Tuesday, April 19, 2011

A sweet, romantic story

Sorry to mislead you with that title, nothing sweet or romantic has happened to me lately. Rather I have contrived a sweet, romantic storyline (like the plot to a book or movie) inspired by something mundane that happened to me the other day at the airport. First I'll describe what happened, and then I'll go on to tell you the entirely fictional story plot. I was hesitant to post this because I am always concerned my friends and family will read too much into it and think I'm talking about myself or something, but suffice it to say that in my story, the main male character is merely based on exaggerations of me, and is in fact completely fictional.

So here's what actually transpired:
On my way back from Albany I had a layover in Chicago, and as I meandered around Midway airport from one gate to the next, my mind started to wander. I was thinking, as I sometimes do, about meeting women (and in general, why I seem to have such problems with it), and I joked to myself "what are the odds I meet my future wife in some foreign airport?" Of course I then started devising some fantastical situation that would have to occur in order to make that happen. turns out it's not that terribly far fetched - I told myself "I dunno, maybe someone completely awesome could be moving to Tucson, and they happen to be going out there on my plane..." Then I pretty much forgot about it and started thinking about game stuff from the weekend.

Then, when I got onto the plane thy were saying that it would be full, and rather than be stuck in a middle seat between 2 random large people, I noticed a seat between an average sized woman and a very skinny young girl, so I chose to sit there. Also, the girl was kind of cute, a bonus but not really relevant.

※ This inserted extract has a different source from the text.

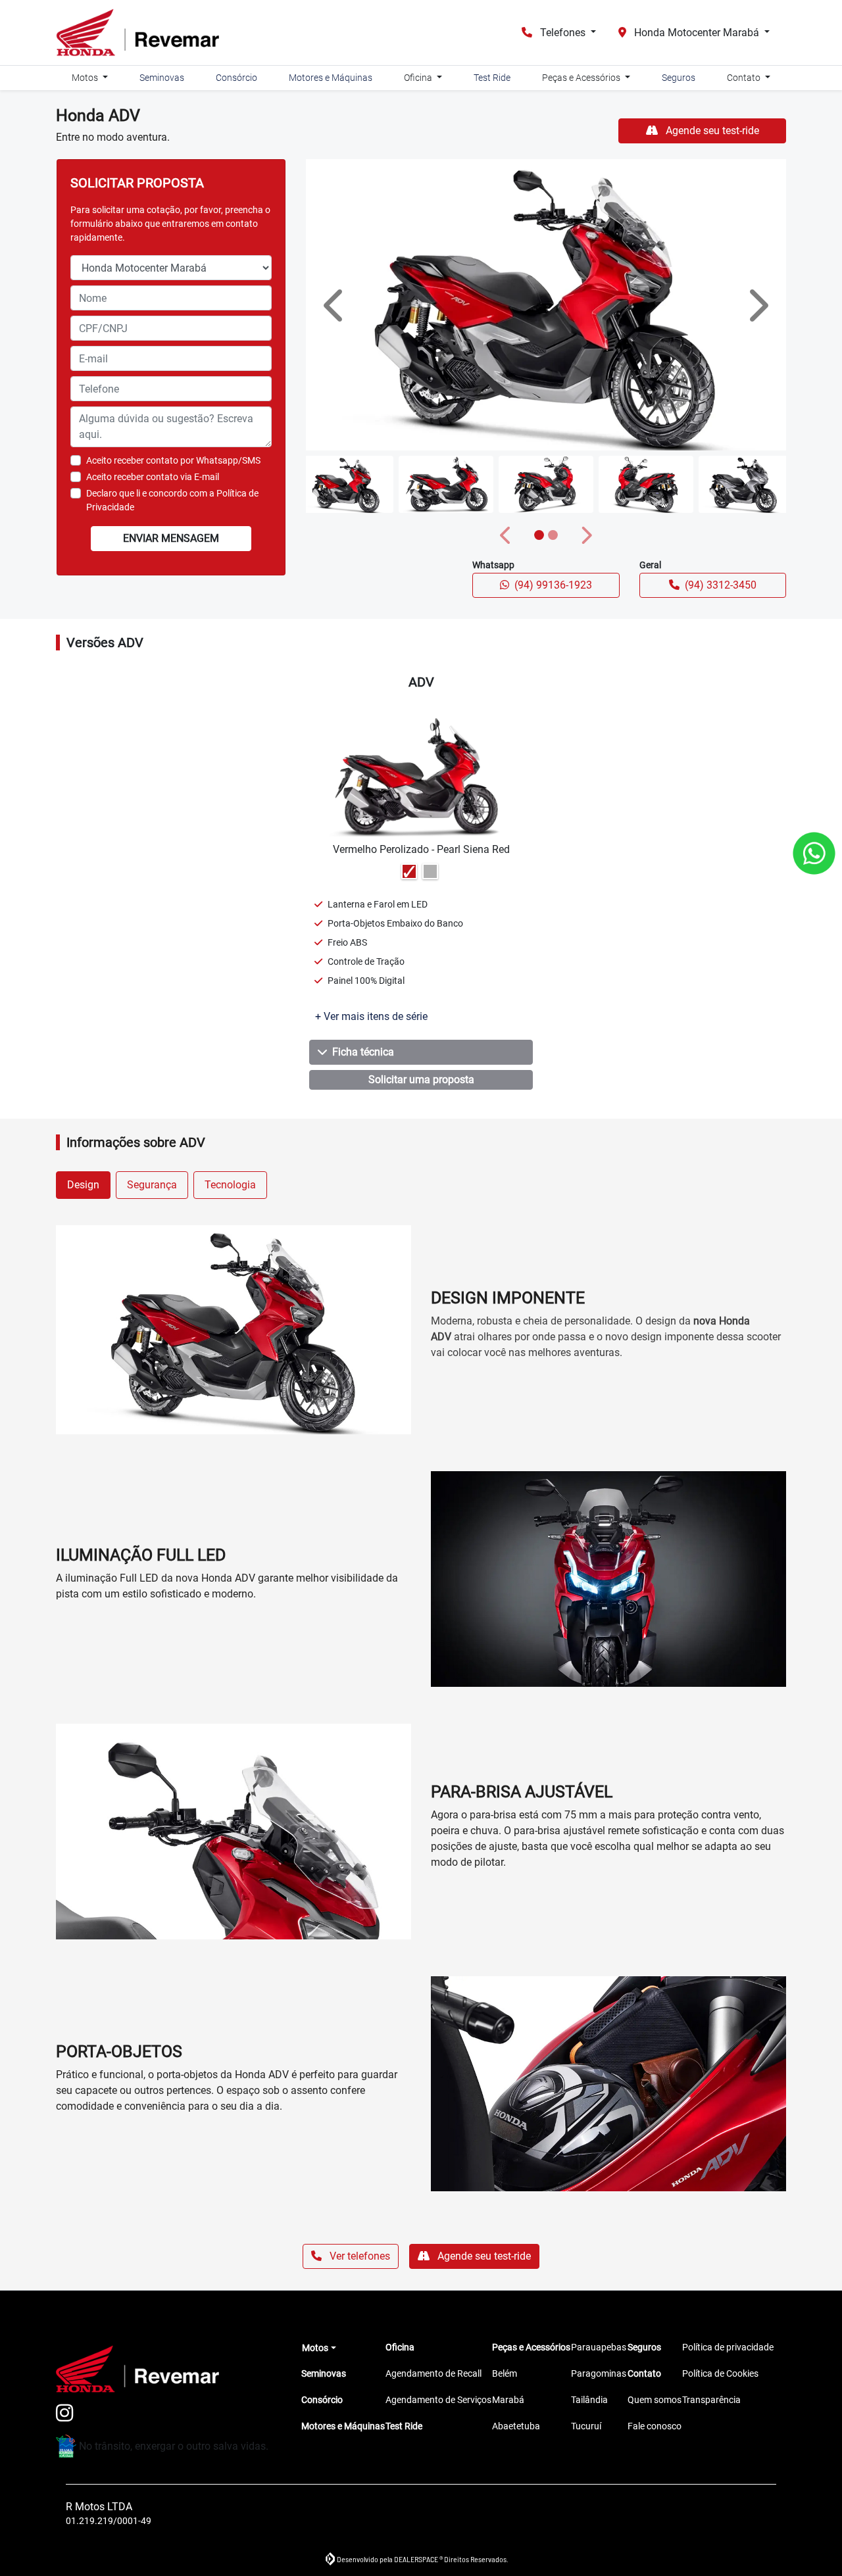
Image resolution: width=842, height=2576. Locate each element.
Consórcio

At some point the young girl and I started to talk, and managed to talk almost all the way to Tucson - she was a high school senior who would be going to the U of A next year to study biological engineering and robotics, and she was going to visit her future roommates and see where she'd be living or something. I kept thinking to myself that this girl was really smart and neat and interesting, and it was too bad she wasn't 10 years older.

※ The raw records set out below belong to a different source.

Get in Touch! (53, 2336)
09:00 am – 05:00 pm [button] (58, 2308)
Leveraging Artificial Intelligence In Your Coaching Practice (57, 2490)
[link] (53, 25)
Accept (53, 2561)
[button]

It came up that she liked games, her boyfriend really loves Puerto Rico for example, and her to-be roommates were apparently gamers, so I gave her a BGDF business card I had on me and told her that if she and her friends wanted to get involved in the gaming community, I could hook them up, as that's kind of my thing.

Finally, we got to Tucson and went our separate ways. She never actually introduced herself, so I don't suspect I'll be hearing from her ever again, which is fine, but as I drove home I thought about the "too bad she's not 10 years older" comment and came up with this completely fictional story...

The story begins with an older, single man (kind of like me!), thinking about how he'd like a relationship, meeting a very young girl who embodied many of the things he'd hoped to find in a woman, but was far too young for a relationship to even be an issue. They meet on a plane, connect over stories, and the guy says to himself "too bad she's not 10 years older - she'd be perfect" or something like that. He gives her his card because they share some common interest and they part ways.

Next would be a scene where the girl is entering her house or something and the business card falls out of her pocket. The door closes and the camera (if this were a movie) pans down to show it on the ground. The next scene would be the next morning or something, the girl leaving the house, opening the door to notice the card on the ground. Picking it up she would comment - something like "oh, I must have dropped this" or, looking at the card thoughtfully, something like "that guy was interesting - maybe I'll call him after all." and then going on with her day.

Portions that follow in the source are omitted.